Ai posti successivi della classifica troviamo, rispettivamente, Kenya, Uganda e Angola. Nel periodo 2012-21, Nairobi e Kampala hanno dovuto affrontare insurrezioni che hanno condizionato l’entità della spesa militare.
Mentre il Kenya l’ha ridotta del 4,5 per cento, l’Uganda, invece, l’ha raddoppiata nel decennio (+203 per cento). Anche l’Angola le ha diminuite del 66 per cento. Il calo si spiega con la riduzione della produzione petrolifera e la diminuzione del prezzo del greggio nell’ultimo decennio.
A livello mondiale, la spesa militare 2021, anno caratterizzato della pandemia, ha superato i 2.100 miliardi dollari, in crescita per il settimo anno consecutivo (+0,7 per cento).
Gli USA sono al primo posto della classifica con ben 801 miliardi (-1,4 per cento rispetto al 2020) Al secondo posto troviamo la Cina, con 293 miliardi, (+4,7 per cento). Continua dunque il trend di crescita in vigore da tanti anni; Stati Uniti e Cina da soli rappresentano poco più della metà del totale mondiale (52 per cento).

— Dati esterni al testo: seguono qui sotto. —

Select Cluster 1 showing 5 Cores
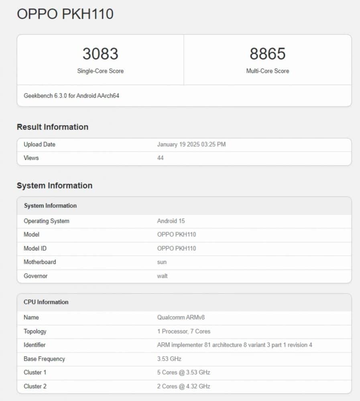 click(x=183, y=372)
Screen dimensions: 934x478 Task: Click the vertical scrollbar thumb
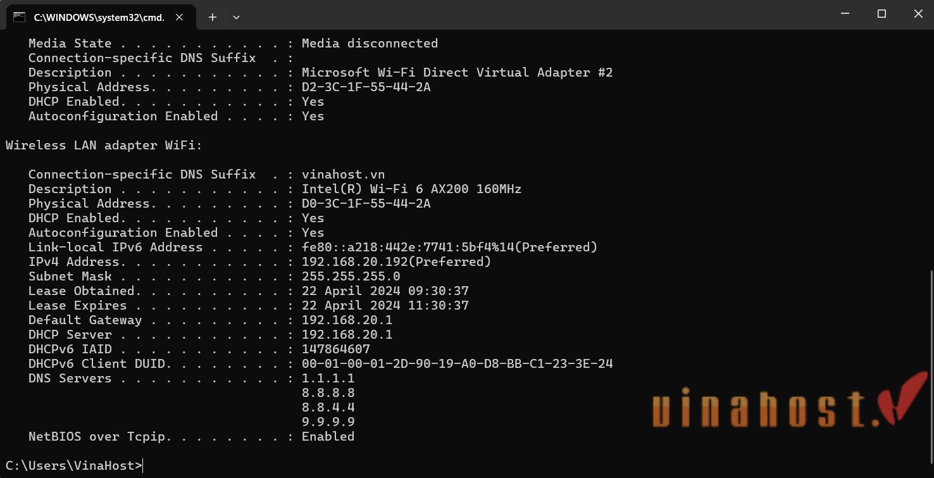[930, 372]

Il riarmo di Pechino ha spinto altri Paesi del Pacifico a fare altrettanto: come il Giappone, che ha speso 7 miliardi di dollari (+7,2 per cento, registrando il livello più alto da cinquanta anni.
Al terzo posto della classifica c’è l’India con 76,6 miliardi, seguita dal Regno Unito con 68,4 miliardi e dalla Russia. L’anno scorso Mosca ha speso 65,9 miliardi di dollari, (+2,9 per cento e +11 per cento nel decennio), ossia il 4,1 per cento del PIL.
La spesa militare russa è cresciuta per il terzo anno consecutivo, grazie ai notevoli incassi per le esportazioni di petrolio e gas.
Per quanto riguarda il nostro Paese, l’Italia si colloca all’11° posto con 32 miliardi di dollari, (+4,6% in più rispetto al 2020 e +10% in più rispetto al 2012). E’ evidente una scelta politica di privilegiare l’industria militare per risollevare il Paese, nonostante la crisi sanitaria, economica e sociale derivante dal covid-19.
Ma come dimostra il caso dell’Ucraina, fornire armi a Paesi belligeranti non risolve le controversie internazionali, moltiplicano i lutti e le sofferenze dell’inerme popolazione civile. Va quindi modificata l’agenda mondiale che pone al primo posto risposte militari alle tante tensioni internazionali.